Glistening pictures from 50 photographers — among them, the most stately (Joyce Tenneson, Stephen Shore) and extreme (Erwin Olaf, David LaChapelle) — tell many different kinds of stories. So do the companion texts, in which the artists, in their own words, make their process more understandable and their outcome even more ineffable. (I'll mention two other excellent roundups: Abrams has published an affordable and very cool one called Photo:Box; and National Geographic brings its trademark depth and global perspective to the plus-sized Image Collection. )
Vanity Fair's Proust Questionnaire
Vanity Fair's Proust Questionnaire: 101 Luminaries Ponder Love, Death, Happiness, and the Meaning of Life, by Graydon Carter and Robert Risko, hardcover, 224 pages, Rodale Books, list price: $23.99
It's no insult to say that this next book, whose roots lie in a 19th century Parisian parlor game, makes an excellent 21st century bathroom read. It's just that the entries are short and highly entertaining. The so-called Proust Questionnaire was first co-opted by editor Graydon Carter for the back page of Vanity Fair in 1993. (Watchers of Inside The Actors Studio will be familiar with the version that host James Lipton uses on that show.) Since then, streams of famous folks have offered up their innermost vulnerabilities and wisecracks. What is your most prized possession? Ted Kennedy: "My brother's dog tags from PT 109." Your greatest accomplishment? Keith Richards: "Waking up." The thing you most dislike about your appearance? Jane Fonda: "My naked self in the overhead light." How would you like to die? Maureen Dowd: "After my enemies." The insights — sincere or just as revealing in their insincerity — are matched in piquancy by Robert Risko's accompanying, note-perfect caricatures. (See a roundup of a few favorite Q&As.)
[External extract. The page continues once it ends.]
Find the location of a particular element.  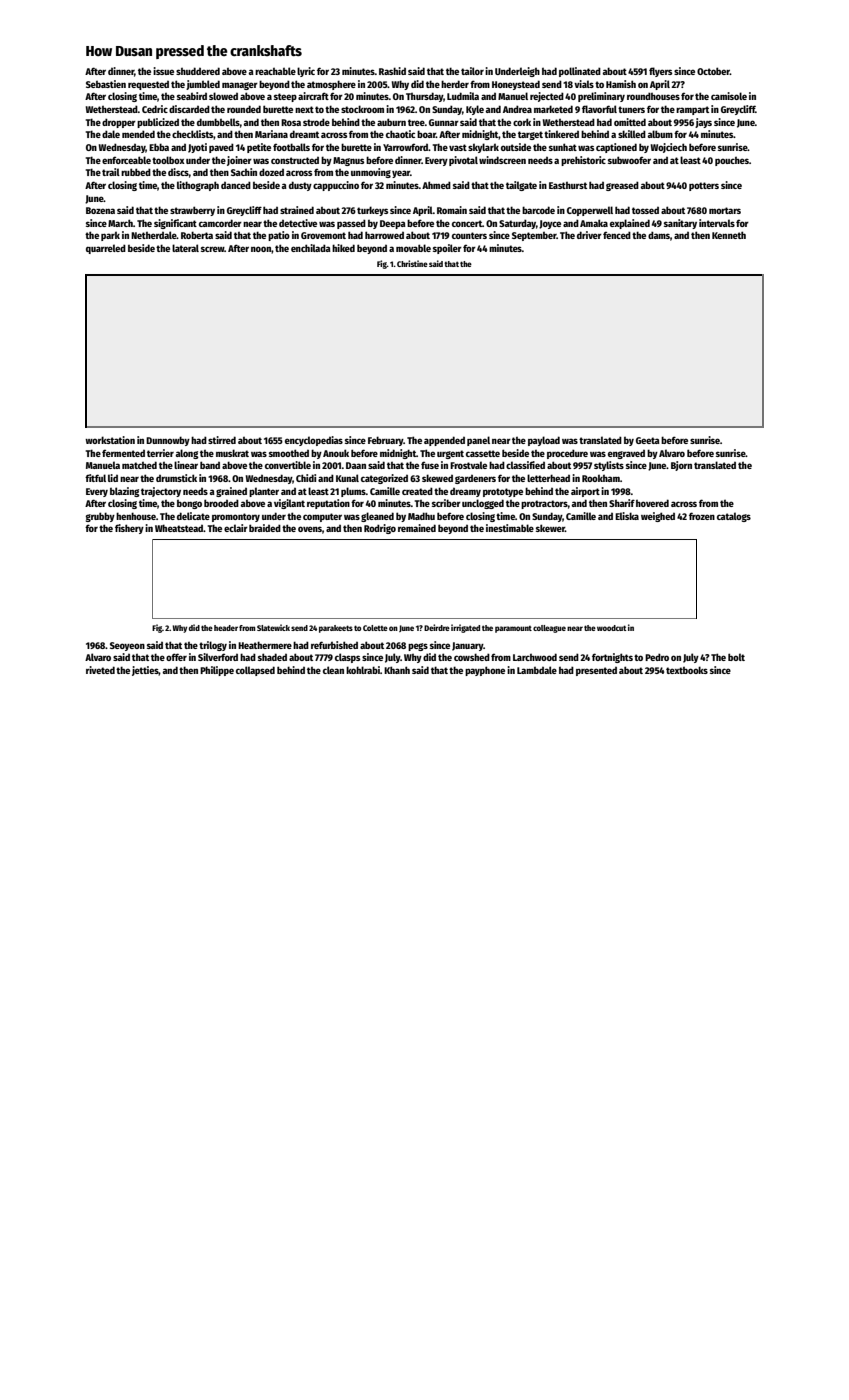

frozen is located at coordinates (702, 516).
Looking In: Robert Frank's The Americans
Looking In: Robert Frank's The Americans, edited by Sarah Greenough, hardcover, 528 pages, Steidl, list price: $75
It's a no-brainer. How could an exquisitely intelligent expanded edition of what is arguably the greatest photography book of all time — Robert Frank's The Americans — not be 2009's photography book of the year? Published in conjunction with the touring exhibition of Frank's landmark portfolio of American life in the transformative late 1950s, Looking In gets underneath and around one celebrated body of photographic work like no other scholarly book before it.
Essays track Frank's immigrant roots and how his outsider's status enabled him to see the loneliness and upheaval behind 1950s-era cliches of domestic tranquillity. Maps and chronologies plot the points of Frank's yearlong march from the Atlantic to the Pacific and back again. Most invaluable are the book's 81 pages of contact sheets, the true road maps to Frank's decisive moments. What he captured about the American experience in those milliseconds of inspiration keeps speaking to us 50 years on and counting.